→ Task directions: Please set down exactly the lines of the listing below from the line containing "Twitter (1144, 882)" through the line containing "våre 21 partnerne (65, 1265)", both lines included, leaving out all other lines.

START Data records

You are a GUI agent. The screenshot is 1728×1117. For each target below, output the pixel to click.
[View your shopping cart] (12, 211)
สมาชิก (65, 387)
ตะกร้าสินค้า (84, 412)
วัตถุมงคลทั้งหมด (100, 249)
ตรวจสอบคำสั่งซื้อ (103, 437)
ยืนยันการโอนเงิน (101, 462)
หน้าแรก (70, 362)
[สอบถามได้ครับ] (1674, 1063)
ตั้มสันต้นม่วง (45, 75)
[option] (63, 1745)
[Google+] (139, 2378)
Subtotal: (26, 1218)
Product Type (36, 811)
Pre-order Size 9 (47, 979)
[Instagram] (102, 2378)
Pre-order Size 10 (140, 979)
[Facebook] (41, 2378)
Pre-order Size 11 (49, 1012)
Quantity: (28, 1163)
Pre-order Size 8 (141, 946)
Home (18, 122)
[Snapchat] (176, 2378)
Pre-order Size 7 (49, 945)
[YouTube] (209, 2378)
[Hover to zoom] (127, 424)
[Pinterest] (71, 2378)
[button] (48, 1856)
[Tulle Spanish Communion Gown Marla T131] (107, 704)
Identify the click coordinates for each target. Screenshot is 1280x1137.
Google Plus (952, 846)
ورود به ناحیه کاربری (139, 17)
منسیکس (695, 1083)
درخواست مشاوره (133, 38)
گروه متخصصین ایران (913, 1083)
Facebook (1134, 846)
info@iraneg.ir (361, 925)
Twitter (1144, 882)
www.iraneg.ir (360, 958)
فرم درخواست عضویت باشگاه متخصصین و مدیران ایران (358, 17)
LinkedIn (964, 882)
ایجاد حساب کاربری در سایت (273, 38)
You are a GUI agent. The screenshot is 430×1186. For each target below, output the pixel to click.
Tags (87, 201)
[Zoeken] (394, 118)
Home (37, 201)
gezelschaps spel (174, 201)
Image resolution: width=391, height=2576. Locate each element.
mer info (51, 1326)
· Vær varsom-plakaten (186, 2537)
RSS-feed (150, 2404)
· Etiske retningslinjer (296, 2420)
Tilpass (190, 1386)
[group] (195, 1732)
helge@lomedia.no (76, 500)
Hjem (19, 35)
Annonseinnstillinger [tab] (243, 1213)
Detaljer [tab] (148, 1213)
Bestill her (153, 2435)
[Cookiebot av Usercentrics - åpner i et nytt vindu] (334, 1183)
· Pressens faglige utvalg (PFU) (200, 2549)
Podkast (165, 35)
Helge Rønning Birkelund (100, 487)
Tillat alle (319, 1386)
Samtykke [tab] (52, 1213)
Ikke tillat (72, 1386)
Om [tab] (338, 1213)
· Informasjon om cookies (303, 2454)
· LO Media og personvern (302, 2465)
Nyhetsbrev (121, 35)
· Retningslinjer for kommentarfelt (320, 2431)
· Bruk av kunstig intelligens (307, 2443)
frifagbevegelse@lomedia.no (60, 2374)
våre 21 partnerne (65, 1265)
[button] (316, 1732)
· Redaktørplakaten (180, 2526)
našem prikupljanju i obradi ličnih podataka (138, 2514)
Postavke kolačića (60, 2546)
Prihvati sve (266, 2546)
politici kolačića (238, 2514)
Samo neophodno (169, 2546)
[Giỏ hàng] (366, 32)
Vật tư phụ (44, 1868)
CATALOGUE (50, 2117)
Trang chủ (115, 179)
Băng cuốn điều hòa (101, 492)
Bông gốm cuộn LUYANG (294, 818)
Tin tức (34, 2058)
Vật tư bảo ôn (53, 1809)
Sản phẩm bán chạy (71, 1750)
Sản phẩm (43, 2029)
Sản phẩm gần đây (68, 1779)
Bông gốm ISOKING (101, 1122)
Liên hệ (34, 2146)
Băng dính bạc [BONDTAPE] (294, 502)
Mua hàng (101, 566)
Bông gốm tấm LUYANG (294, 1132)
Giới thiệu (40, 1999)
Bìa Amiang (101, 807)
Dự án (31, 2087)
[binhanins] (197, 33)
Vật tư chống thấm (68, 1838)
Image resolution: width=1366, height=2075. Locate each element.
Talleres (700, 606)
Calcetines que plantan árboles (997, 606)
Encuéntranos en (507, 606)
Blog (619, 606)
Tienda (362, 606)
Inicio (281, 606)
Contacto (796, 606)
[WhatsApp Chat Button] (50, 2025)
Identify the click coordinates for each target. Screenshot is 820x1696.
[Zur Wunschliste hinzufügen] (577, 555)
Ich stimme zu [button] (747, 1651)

END Data records

→ Answer space:
Twitter (1144, 882)
www.iraneg.ir (360, 958)
فرم درخواست عضویت باشگاه متخصصین و مدیران ایران (358, 17)
LinkedIn (964, 882)
ایجاد حساب کاربری در سایت (273, 38)
You are a GUI agent. The screenshot is 430×1186. For each target below, output the pixel to click.
Tags (87, 201)
[Zoeken] (394, 118)
Home (37, 201)
gezelschaps spel (174, 201)
Image resolution: width=391, height=2576. Locate each element.
mer info (51, 1326)
· Vær varsom-plakaten (186, 2537)
RSS-feed (150, 2404)
· Etiske retningslinjer (296, 2420)
Tilpass (190, 1386)
[group] (195, 1732)
helge@lomedia.no (76, 500)
Hjem (19, 35)
Annonseinnstillinger [tab] (243, 1213)
Detaljer [tab] (148, 1213)
Bestill her (153, 2435)
[Cookiebot av Usercentrics - åpner i et nytt vindu] (334, 1183)
· Pressens faglige utvalg (PFU) (200, 2549)
Podkast (165, 35)
Helge Rønning Birkelund (100, 487)
Tillat alle (319, 1386)
Samtykke [tab] (52, 1213)
Ikke tillat (72, 1386)
Om [tab] (338, 1213)
· Informasjon om cookies (303, 2454)
· LO Media og personvern (302, 2465)
Nyhetsbrev (121, 35)
· Retningslinjer for kommentarfelt (320, 2431)
· Bruk av kunstig intelligens (307, 2443)
frifagbevegelse@lomedia.no (60, 2374)
våre 21 partnerne (65, 1265)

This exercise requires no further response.